■ Required work ■
Below are the records; restate word for word the lines from the first through the one containing "868x437 pixels.", and only those.

■ Provided material ■
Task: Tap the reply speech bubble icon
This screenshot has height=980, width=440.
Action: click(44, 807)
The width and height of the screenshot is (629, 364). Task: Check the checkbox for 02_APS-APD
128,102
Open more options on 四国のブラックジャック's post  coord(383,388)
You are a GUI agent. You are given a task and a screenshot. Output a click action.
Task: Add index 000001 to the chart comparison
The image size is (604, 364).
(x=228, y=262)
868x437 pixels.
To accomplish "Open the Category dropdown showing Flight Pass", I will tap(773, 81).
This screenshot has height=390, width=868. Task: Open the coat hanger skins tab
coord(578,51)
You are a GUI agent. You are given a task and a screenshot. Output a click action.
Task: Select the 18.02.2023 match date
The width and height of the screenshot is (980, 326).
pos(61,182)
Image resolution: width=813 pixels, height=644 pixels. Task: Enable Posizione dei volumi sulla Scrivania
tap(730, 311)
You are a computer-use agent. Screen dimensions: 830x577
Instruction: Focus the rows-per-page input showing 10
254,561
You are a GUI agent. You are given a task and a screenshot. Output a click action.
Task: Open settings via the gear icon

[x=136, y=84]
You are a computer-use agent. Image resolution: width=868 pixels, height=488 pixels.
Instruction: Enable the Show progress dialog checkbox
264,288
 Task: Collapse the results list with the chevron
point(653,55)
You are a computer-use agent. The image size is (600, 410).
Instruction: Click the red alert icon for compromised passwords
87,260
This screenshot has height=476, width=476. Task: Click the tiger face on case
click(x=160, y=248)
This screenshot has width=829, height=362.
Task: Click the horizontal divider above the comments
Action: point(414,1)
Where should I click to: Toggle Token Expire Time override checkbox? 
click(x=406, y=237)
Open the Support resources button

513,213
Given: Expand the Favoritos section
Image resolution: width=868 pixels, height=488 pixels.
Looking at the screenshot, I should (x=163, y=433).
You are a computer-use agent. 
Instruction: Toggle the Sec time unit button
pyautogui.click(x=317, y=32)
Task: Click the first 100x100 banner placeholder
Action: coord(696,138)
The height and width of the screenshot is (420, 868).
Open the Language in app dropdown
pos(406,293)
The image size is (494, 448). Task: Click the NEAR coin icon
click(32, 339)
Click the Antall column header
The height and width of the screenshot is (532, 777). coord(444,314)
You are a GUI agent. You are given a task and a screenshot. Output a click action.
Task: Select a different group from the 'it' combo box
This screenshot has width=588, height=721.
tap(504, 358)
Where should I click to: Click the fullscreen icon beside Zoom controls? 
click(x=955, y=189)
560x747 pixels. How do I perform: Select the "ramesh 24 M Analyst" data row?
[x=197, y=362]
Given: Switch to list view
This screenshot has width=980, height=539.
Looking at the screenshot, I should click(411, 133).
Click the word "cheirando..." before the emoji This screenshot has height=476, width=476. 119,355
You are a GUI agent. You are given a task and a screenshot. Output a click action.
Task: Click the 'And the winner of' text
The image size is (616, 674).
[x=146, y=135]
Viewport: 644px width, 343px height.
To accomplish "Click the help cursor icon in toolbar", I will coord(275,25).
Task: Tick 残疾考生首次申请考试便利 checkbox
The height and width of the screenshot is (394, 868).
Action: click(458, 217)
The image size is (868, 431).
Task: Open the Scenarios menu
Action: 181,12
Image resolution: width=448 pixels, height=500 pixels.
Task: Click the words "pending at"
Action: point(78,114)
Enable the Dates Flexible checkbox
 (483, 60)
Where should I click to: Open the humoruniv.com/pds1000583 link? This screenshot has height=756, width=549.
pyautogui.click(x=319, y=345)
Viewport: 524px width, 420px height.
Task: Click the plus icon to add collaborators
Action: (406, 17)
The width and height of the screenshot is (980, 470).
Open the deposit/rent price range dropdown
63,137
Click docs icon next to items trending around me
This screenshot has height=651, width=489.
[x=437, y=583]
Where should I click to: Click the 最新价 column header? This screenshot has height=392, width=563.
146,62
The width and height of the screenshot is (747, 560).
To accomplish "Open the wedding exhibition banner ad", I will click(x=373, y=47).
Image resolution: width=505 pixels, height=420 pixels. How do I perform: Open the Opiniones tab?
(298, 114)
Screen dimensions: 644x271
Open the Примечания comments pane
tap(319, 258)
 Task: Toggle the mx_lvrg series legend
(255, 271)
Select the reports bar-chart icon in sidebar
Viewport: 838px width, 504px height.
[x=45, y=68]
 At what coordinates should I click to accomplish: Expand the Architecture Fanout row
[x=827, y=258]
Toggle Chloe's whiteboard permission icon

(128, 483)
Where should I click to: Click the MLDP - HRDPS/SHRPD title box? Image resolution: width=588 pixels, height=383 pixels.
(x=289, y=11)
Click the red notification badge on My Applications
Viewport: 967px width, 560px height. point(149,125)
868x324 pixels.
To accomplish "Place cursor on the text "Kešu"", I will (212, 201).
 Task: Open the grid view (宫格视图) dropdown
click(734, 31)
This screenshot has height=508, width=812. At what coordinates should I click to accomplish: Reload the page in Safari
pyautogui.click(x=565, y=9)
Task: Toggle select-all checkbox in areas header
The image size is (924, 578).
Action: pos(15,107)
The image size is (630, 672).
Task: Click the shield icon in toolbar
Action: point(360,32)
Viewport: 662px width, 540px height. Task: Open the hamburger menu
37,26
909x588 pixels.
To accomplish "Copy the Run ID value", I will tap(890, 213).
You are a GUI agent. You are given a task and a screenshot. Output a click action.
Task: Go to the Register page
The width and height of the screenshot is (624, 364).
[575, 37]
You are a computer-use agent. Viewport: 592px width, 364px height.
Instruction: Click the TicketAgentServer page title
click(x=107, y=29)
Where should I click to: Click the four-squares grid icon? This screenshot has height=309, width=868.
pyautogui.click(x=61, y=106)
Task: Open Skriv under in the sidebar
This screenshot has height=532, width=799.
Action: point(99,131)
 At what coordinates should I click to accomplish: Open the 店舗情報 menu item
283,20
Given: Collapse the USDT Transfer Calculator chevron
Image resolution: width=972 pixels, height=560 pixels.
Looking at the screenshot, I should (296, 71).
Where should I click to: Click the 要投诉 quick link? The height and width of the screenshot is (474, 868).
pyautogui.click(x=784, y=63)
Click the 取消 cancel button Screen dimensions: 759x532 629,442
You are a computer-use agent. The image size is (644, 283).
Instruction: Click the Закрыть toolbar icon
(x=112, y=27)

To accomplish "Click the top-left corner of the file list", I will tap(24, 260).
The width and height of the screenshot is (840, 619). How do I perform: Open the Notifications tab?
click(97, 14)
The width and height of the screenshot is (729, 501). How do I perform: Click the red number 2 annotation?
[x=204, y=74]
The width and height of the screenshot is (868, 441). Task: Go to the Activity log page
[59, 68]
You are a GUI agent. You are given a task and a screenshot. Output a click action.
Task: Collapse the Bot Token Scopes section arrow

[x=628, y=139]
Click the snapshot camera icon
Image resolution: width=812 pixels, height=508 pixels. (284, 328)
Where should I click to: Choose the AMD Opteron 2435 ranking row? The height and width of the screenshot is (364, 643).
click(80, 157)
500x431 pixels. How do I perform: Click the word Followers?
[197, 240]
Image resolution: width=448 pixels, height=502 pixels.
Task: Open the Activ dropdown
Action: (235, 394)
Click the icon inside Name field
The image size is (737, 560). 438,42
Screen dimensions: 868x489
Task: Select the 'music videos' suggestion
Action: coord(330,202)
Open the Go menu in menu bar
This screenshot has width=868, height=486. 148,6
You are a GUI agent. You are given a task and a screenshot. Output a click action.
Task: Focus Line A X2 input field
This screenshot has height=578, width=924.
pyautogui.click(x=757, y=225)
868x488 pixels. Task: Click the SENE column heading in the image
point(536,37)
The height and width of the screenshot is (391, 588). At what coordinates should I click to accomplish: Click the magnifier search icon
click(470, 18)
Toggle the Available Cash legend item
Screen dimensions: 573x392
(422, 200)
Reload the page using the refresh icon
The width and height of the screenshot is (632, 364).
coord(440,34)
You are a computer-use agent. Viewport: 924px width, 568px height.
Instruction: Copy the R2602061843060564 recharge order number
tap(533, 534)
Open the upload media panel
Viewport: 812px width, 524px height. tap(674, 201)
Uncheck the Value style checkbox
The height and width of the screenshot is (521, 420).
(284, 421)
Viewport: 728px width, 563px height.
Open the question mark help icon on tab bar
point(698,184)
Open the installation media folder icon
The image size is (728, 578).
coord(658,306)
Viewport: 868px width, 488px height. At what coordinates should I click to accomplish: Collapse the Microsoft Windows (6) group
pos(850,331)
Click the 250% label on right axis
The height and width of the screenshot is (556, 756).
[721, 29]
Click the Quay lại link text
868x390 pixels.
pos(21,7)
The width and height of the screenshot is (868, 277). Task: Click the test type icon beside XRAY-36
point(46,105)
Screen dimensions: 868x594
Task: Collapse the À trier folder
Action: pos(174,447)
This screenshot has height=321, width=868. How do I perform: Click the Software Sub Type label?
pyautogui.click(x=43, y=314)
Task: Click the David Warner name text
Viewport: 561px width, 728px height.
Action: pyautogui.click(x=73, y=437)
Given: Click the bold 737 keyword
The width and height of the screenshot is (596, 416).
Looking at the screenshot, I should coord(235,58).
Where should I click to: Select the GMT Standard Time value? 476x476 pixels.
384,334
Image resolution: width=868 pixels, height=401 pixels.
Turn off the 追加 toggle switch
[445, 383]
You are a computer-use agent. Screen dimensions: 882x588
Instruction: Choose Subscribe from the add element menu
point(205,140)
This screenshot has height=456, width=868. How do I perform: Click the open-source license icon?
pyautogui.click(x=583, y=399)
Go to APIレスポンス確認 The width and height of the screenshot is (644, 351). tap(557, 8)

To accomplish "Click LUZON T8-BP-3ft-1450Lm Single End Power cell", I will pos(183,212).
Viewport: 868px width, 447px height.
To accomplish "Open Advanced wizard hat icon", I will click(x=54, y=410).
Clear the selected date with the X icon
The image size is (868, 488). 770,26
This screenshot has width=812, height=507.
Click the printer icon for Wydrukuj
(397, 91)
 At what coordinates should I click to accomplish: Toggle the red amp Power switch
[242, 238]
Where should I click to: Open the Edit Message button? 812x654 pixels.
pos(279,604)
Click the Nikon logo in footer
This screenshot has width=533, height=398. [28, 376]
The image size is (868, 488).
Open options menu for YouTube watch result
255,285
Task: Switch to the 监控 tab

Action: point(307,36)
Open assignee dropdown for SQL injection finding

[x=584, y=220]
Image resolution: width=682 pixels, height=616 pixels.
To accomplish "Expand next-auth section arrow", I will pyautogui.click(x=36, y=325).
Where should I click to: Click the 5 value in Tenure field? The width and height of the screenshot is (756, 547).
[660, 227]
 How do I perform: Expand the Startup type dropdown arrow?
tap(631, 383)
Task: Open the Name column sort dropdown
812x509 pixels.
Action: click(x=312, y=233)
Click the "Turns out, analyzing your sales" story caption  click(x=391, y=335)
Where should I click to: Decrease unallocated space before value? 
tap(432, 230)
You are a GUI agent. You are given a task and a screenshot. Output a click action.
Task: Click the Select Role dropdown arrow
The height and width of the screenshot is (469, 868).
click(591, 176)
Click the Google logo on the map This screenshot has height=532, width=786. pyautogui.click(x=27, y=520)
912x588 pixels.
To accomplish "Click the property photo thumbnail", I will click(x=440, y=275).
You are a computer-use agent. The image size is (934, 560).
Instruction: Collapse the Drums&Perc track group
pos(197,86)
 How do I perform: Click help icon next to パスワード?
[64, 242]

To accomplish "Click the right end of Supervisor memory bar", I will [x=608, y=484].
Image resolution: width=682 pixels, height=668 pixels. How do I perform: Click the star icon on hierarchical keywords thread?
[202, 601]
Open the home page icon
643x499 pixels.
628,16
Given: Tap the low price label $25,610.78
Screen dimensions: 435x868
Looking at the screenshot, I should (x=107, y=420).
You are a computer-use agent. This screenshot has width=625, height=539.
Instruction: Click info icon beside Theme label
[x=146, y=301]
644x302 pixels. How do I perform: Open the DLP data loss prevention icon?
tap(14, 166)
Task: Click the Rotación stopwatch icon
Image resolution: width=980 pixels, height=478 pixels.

■ Result ■
Task: Tap the reply speech bubble icon
This screenshot has height=980, width=440.
Action: click(44, 807)
The width and height of the screenshot is (629, 364). Task: Check the checkbox for 02_APS-APD
128,102
Open more options on 四国のブラックジャック's post  coord(383,388)
You are a GUI agent. You are given a task and a screenshot. Output a click action.
Task: Add index 000001 to the chart comparison
The image size is (604, 364).
(x=228, y=262)
868x437 pixels.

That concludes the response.